Le 5 septembre 1972, les Jeux Olympiques de Munich sont frappés d’un coup de foudre, ou plutôt de coups de feu. Huit terroristes palestiniens prennent en otage des athlètes israéliens dans leur sommeil. Une journée de terreur qui s’oppose drastiquement à l’enjouement procuré par les Jeux.
Pour son quatrième film, Tim Fehlbaum se réapproprie cet événement en choisissant de ne pas se pencher sur le contexte géopolitique entre Israël et la Palestine — car nous ne pouvons que le connaître de nos jours, étant, tristement, toujours d’actualité —, mais en abordant le sujet sous le prisme du journalisme. Dans un sublime huis-clos, nous assistons aux back-stages de la première émission qui diffusait en direct un acte terroriste, suivi par près de 900 millions de téléspectateurs, un spectacle désolant en totale dialectique avec la scène introductive du film montrant des images d’archives de l’ouverture de ces JO. Lorsque l’information de la prise d’otage arrive aux oreilles de la chaîne ABC présente sur place, à quelques pas du village olympique, nous, spectateurs, avons simplement entendu des coups de feu tandis que la caméra semblait filmer le village olympique par l’embrasure d’une fenêtre des studios. Commence alors une véritable course à l’information durant tout le film pour être le premier à connaître chaque détail de l’affaire avant une autre chaîne concurrente. Le but n’est pas seulement de filmer et commenter la prise d’otage, mais il se joue surtout un contre la montre parfois écoeurant tant on se rend compte que la prise d’otage ne devient qu’un terrain de jeu pour la chaîne qui touche parfois à un certain voyeurisme pour obtenir les meilleures prises de vues, informations.
Par son utilisation du huis-clos, Tim Fehlbaum chasse toute réelle image de violence de son film, les délaissant en hors-champ, pour les laisser apparaître de manière plus forte : par des visages (comme lorsque Geoffrey, ou Geoff, apprend le décès des otages) ou des aperçus de coups de feu (premièrement lorsque l’on les entend retentir depuis les studios, puis à l’aéroport, la caméra coincée derrière les grilles). En ne filmant pas la mort, la souffrance, le cinéaste montre à quel point il ne souhaite pas faire de son film un simple thriller, mais plutôt un véritable thriller journalistique — le choix se pose d’ailleurs dans le film : « filmer la mort » face à tant de spectateurs, dont des familles, ou bien préserver l’audience.
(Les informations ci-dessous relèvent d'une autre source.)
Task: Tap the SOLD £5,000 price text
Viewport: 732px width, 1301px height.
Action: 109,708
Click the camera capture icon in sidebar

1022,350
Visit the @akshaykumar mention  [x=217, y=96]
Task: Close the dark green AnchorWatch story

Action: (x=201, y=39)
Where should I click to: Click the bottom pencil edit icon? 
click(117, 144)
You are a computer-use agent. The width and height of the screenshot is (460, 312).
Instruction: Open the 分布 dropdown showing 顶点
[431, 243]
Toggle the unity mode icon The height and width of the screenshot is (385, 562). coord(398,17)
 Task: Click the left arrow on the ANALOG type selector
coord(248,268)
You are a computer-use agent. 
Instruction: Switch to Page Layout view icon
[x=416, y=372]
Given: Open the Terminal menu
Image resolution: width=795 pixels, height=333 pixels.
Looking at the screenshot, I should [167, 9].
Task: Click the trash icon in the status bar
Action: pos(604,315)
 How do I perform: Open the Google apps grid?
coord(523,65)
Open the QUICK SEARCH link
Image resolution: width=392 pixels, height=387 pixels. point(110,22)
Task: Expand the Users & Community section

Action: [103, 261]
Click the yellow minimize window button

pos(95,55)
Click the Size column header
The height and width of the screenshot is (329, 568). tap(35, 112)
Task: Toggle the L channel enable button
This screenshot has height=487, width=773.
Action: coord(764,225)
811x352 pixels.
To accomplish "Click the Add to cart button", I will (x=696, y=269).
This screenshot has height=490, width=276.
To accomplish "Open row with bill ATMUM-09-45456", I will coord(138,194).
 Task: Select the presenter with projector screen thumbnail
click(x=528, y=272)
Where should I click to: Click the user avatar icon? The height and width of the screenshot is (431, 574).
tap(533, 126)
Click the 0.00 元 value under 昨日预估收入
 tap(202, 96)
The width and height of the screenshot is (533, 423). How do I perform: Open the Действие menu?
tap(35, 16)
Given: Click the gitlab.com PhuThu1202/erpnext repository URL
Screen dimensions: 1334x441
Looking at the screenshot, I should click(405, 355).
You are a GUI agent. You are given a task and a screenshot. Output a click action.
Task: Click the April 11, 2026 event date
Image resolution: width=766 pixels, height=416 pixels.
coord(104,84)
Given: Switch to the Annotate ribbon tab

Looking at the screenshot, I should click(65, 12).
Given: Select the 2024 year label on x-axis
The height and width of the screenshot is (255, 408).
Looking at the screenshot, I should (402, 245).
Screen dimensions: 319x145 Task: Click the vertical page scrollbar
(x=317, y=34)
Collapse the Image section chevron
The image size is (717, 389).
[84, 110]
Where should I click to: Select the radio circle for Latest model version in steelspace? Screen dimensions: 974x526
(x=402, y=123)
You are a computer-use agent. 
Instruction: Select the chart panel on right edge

Dans ce film où le mouvement fait partie intégrante d’un récit qui ne s’essouffle pas, où le choix de caméra à l’écran se fait en instantané, l’inventivité réside dans cet enfermement dans les studios. À quelques pas de là, un groupe de terroristes est en pleine négociation avec la police allemande et un ensemble d’otages espèrent leur libération ; pourtant, nous sommes enfermés dans les studios parfois labyrinthiques à force des allers et venus, des sprints répétitifs à chaque coup de fil et chaque annonce. Pourtant il n’y a guère de frustration, toute information nous vient depuis des téléphones, radios et télé : Tim Fehlbaum nous plonge bel et bien dans le rythme effréné de cette véritable et accablante journée. Aux multiples alternances de caméra à l’écran, aux innombrables sonneries de téléphone, aux coups de feu, aux annonces morbides répond un souffle, celui de Geoff en guise de scène finale dans sa voiture.